Research from Stanford, NYU, and multiple security firms in 2023-2025 consistently shows that AI-generated code has a distinct security profile compared to hand-written code. It's not universally worse — in some categories (basic injection protection, SQL parameterization for simple cases) it's actually better than average developer output. But in specific categories, it's reliably worse.

The Stanford CyberSecurity Lab study found that ~40% of code generated by GitHub Copilot for security-relevant tasks contained vulnerabilities — compared to ~25% for experienced developers writing equivalent functions. More importantly, the distribution of vulnerability types differs: LLMs over-represent cryptographic errors, error handling failures, and subtle authorization logic flaws.

Patterns LLMs Reliably Get Wrong

Cryptographic implementation

LLMs have a strong bias toward generating cryptographic code that matches common Stack Overflow patterns — many of which are insecure. The most common failure is using ECB mode for AES encryption (because it's simpler and appears more frequently in tutorials), using MD5 for anything security-related, and generating encryption code that uses a static IV.

                ai_crypto_vulnerable.py
                Python — typical LLM output
              
# What Copilot often generates for "encrypt with AES":
from Crypto.Cipher import AES
import hashlib

def encrypt(data: str, key: str) -> bytes:
    key_bytes = hashlib.md5(key.encode()).digest()  # MD5 for key derivation!
    cipher = AES.new(key_bytes, AES.MODE_ECB)      # ECB mode leaks patterns
    return cipher.encrypt(data.ljust(16).encode())

# What it should generate:
from cryptography.hazmat.primitives.ciphers.aead import AESGCM
from cryptography.hazmat.primitives.kdf.pbkdf2 import PBKDF2HMAC
import os

def encrypt(data: bytes, key: bytes) -> bytes:
    nonce = os.urandom(12)            # random nonce, never reuse
    aesgcm = AESGCM(key)
    ciphertext = aesgcm.encrypt(nonce, data, None)
    return nonce + ciphertext          # prepend nonce for decryption

Error handling

LLMs frequently generate code that swallows exceptions or returns success values on failure — exactly the A10 pattern we discussed in the OWASP 2025 post.
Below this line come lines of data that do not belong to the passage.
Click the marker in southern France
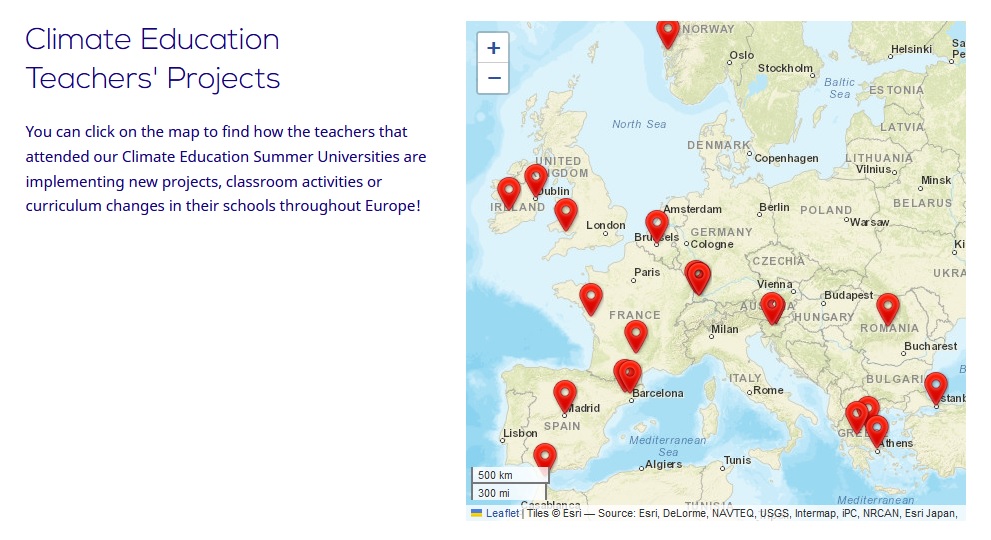[636, 334]
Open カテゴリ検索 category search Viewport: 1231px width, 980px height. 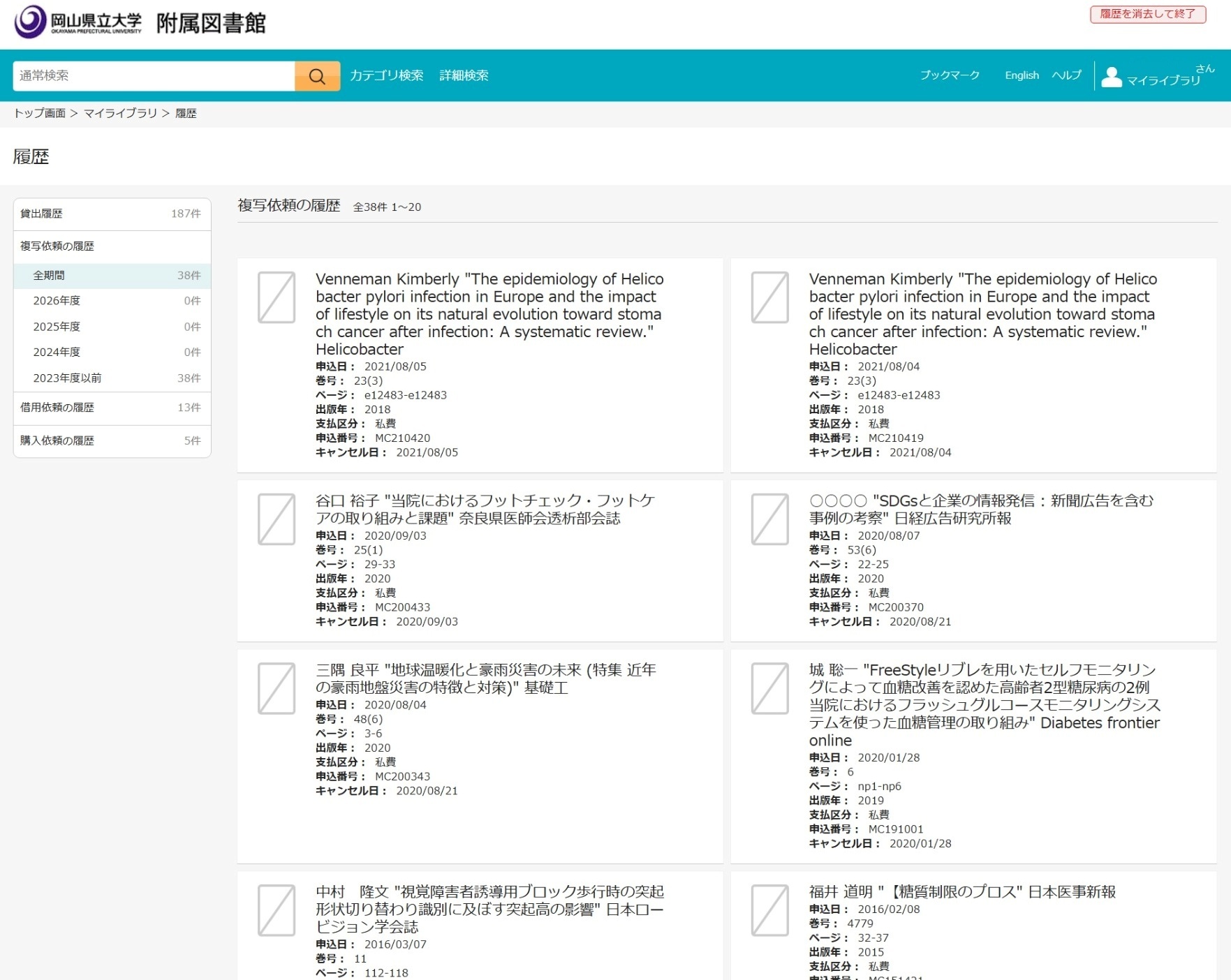tap(386, 75)
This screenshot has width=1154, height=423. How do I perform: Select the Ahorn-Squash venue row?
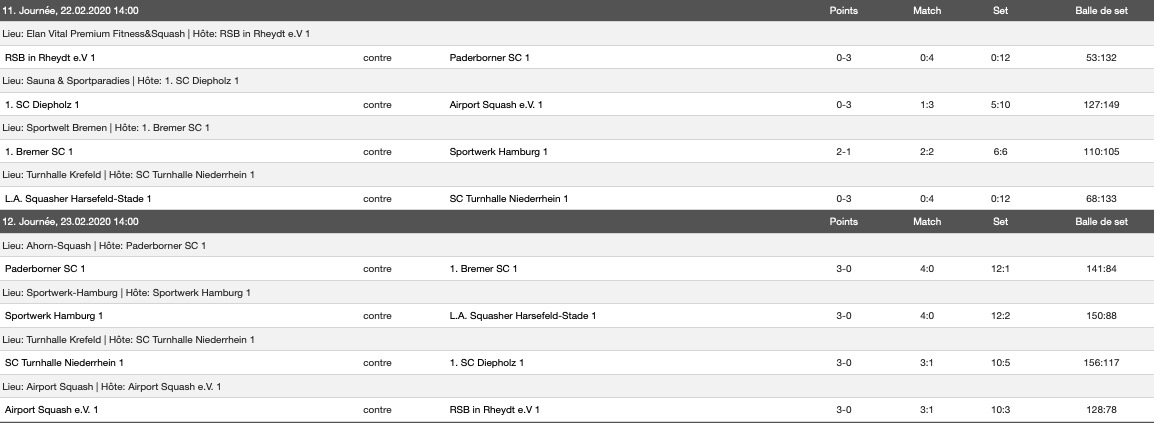(105, 246)
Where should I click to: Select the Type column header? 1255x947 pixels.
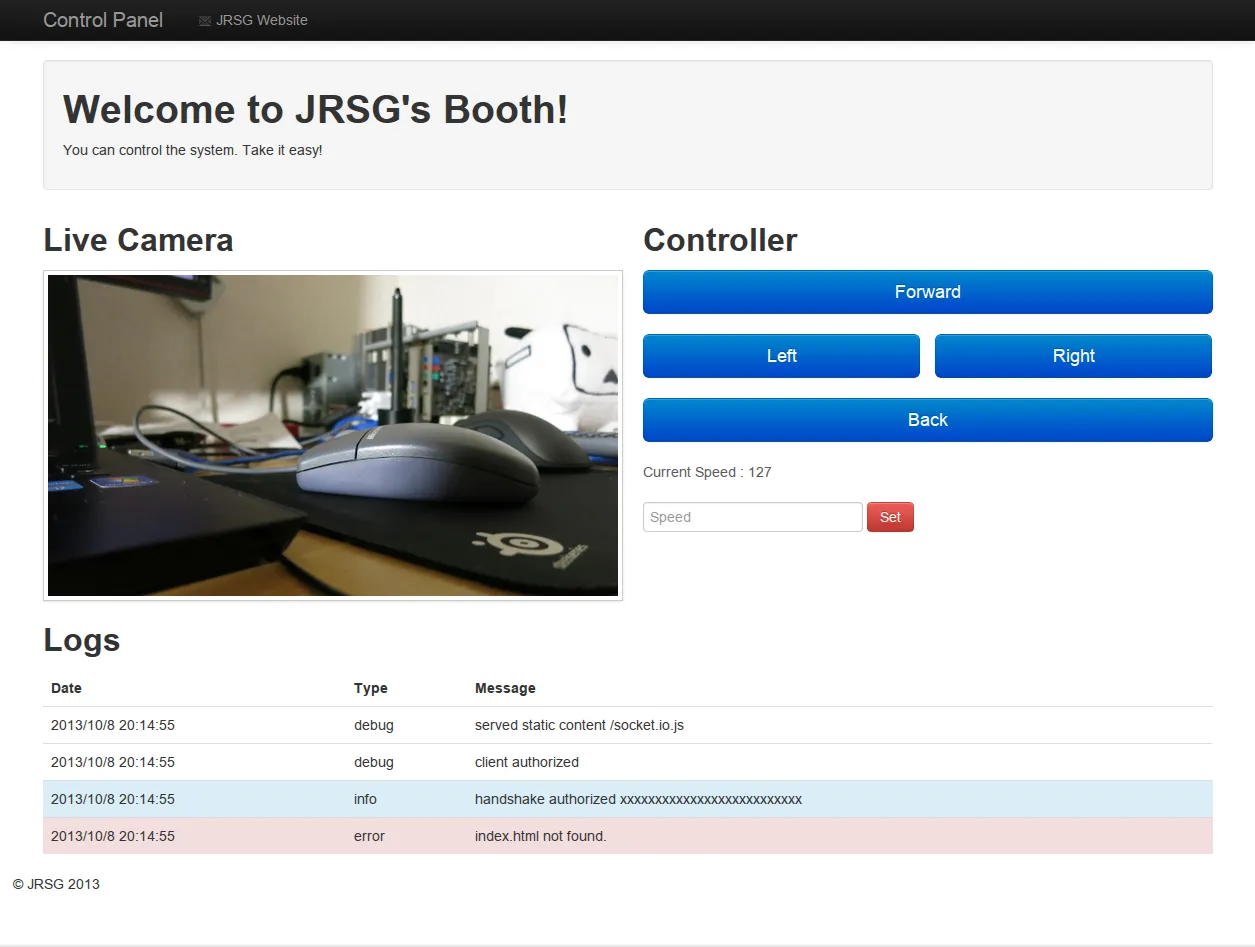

When asked to add error handling, models often generate the path of least resistance: a bare except: pass or a catch-and-return-None pattern that silently fails.

Injection vulnerabilities

For simple cases, LLMs generally use parameterized queries. But for complex, dynamic queries — the cases where a senior developer would reach for a query builder — LLMs often fall back to string concatenation with a comment like "# TODO: sanitize this input." Those TODOs tend to ship.

Why Classic SAST Rules Miss AI-Specific Antipatterns

Traditional SAST rules are pattern-based: they match specific syntax, function calls, and data flows. They're excellent at catching known-bad patterns that have been codified into rules.

The problem with AI-generated code is that it can introduce vulnerabilities through patterns that look syntactically fine but are semantically wrong. ECB mode usage is one example — it's a valid AES configuration, not a syntax error. A bare except: return True in a permission check passes all syntax validation.

Classic SAST rules also lack context about why code is doing what it's doing. An LLM-generated authentication function that has a subtle logic flaw — checking the wrong field, using non-constant-time comparison — may not trigger any existing rule because the function uses all the right primitives in a slightly wrong way.

Semantic Analysis vs Rule-Based Scanning

Semantic analysis — understanding code meaning rather than just syntax — is better positioned to catch AI-generated vulnerability patterns. This includes taint analysis (tracking data flow), type analysis (understanding what values can flow where), and increasingly, LLM-augmented analysis that can reason about code intent.

The practical direction for security teams is: use traditional SAST for breadth (it covers known patterns at scale) and add semantic or LLM-augmented analysis specifically for security-critical code sections. Don't try to use LLM-based analysis on every file in a large codebase — the cost and latency don't justify it. Target it at auth code, crypto code, and input handling.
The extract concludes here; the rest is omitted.